The Greenhouse and Energy Minimum Standards Act 2012 (GEMS Act) underpins the national framework for appliance and equipment energy efficiency in Australia. The GEMS Act establishes a national approach to regulate appliances and products by enabling the Australian Government to enact minimum energy efficiency thresholds / standards for products and the setting of labelling requirements.
Across the building sectors, the National Australian Built Environment Rating System (NABERS) is a national voluntary rating system that measures a commercial building’s sustainability performance.
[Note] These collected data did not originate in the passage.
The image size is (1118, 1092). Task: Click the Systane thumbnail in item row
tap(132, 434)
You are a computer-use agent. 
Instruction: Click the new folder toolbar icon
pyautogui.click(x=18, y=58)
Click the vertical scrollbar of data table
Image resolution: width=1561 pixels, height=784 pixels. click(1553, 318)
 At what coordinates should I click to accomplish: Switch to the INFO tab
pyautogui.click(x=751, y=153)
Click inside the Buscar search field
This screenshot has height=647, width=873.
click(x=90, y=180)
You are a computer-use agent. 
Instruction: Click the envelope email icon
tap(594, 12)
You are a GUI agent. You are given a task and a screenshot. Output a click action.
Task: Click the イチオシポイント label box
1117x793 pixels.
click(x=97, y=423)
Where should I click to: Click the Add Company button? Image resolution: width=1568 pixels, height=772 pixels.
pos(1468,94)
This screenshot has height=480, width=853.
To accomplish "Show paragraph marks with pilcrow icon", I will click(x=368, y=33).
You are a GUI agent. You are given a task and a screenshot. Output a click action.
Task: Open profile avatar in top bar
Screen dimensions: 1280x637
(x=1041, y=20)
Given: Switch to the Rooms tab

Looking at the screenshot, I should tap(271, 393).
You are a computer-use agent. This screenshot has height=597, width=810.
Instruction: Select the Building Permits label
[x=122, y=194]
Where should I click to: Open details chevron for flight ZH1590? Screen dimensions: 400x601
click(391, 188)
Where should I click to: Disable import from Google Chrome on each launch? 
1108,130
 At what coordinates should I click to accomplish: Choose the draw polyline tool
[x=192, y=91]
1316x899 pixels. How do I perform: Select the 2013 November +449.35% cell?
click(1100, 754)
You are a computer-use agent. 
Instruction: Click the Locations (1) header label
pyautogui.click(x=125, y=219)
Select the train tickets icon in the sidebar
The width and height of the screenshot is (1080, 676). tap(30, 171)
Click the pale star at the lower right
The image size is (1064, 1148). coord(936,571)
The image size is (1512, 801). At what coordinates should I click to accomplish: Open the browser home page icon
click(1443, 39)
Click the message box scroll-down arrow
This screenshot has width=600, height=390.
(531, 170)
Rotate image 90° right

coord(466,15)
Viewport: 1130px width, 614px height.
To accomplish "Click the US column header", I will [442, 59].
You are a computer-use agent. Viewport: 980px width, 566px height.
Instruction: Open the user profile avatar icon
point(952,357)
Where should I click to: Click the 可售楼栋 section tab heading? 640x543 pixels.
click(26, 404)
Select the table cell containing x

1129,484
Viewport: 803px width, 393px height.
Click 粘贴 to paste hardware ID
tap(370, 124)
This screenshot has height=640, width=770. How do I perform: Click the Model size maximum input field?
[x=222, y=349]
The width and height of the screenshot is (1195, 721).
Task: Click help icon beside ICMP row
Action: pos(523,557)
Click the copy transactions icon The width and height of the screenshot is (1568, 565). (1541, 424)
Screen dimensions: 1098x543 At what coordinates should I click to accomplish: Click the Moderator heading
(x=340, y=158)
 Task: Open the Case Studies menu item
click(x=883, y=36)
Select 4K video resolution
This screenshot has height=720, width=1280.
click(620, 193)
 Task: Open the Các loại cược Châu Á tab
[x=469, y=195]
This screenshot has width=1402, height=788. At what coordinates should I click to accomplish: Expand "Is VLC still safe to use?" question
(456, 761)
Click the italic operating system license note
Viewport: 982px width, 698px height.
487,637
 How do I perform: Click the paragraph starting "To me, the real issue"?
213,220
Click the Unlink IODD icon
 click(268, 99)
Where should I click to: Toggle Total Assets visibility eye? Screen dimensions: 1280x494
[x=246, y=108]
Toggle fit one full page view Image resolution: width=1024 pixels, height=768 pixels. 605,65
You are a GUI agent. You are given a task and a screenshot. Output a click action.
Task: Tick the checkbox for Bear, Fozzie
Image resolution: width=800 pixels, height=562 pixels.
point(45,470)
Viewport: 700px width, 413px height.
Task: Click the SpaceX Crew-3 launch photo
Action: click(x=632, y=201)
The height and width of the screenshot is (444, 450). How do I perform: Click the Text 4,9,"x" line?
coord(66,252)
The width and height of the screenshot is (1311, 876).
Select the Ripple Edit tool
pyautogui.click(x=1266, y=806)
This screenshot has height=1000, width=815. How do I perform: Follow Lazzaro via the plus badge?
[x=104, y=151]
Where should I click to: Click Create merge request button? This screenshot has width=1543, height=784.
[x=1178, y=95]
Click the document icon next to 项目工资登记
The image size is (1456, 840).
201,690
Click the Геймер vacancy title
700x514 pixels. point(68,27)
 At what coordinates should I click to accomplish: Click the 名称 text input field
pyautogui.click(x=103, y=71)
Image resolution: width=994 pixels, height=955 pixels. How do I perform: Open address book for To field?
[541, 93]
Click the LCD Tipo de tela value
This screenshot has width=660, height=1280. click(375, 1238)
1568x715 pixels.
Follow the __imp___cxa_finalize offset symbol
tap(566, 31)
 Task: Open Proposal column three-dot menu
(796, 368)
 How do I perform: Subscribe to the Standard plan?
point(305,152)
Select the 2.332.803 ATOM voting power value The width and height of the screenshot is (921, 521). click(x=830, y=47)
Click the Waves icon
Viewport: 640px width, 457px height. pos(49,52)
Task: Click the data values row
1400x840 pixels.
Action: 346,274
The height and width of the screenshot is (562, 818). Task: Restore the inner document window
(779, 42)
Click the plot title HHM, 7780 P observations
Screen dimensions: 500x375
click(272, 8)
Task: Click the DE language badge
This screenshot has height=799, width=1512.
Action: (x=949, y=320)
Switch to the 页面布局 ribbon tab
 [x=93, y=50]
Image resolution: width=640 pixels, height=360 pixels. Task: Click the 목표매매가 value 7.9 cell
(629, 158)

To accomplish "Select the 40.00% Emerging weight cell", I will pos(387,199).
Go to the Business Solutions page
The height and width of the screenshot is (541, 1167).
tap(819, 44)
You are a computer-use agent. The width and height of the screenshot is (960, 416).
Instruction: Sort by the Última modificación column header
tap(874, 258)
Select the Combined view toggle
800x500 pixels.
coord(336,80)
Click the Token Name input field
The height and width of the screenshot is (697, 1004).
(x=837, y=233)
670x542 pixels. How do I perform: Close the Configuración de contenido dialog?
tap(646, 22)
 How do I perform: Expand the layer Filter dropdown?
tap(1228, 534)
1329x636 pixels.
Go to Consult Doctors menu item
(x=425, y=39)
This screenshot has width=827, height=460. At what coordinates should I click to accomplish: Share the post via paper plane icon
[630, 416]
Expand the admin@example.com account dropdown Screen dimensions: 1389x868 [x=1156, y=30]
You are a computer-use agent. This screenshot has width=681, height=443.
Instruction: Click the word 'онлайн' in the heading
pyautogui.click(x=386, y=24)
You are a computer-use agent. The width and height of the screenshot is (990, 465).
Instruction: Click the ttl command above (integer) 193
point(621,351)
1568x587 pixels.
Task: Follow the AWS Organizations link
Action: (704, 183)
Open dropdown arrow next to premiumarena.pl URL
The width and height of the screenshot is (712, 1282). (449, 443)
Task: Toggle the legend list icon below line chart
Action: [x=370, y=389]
NABERS is run by the NSW Government on behalf of the Australian Government and state and territory governments and is applied by hotels, shopping centres, apartments, offices, data centres and the like.
Policy-wise, in December 2015, the National Energy Productivity Plan (NEPP) was launched to meet a commitment to an energy productivity target of 40 percent improvement between 2015 and 2030. The NEPP assists consumers to manage their energy costs and improve efficiency in their energy use. It also seeks to improve the energy system (involving electricity, gas and transport fuels) to deliver least cost energy in the long-term interest of consumers. In order to meet these objectives, the NEPP implements a work plan of 34 measures which aim to provide smarter energy choices and efficiency incentives to consumers and better energy services which drive innovation and competition in modern markets and trigger updated consumer protections and standards.
Further, in 2022 the Australian Government introduced the ‘Powering Australia Plan’ which includes funding and initiatives to help households and businesses improve their energy efficiency and save on energy costs. The Australian Government is also developing a national energy performance strategy to provide a national plan to accelerate demand-side action, including energy efficiency and electrification.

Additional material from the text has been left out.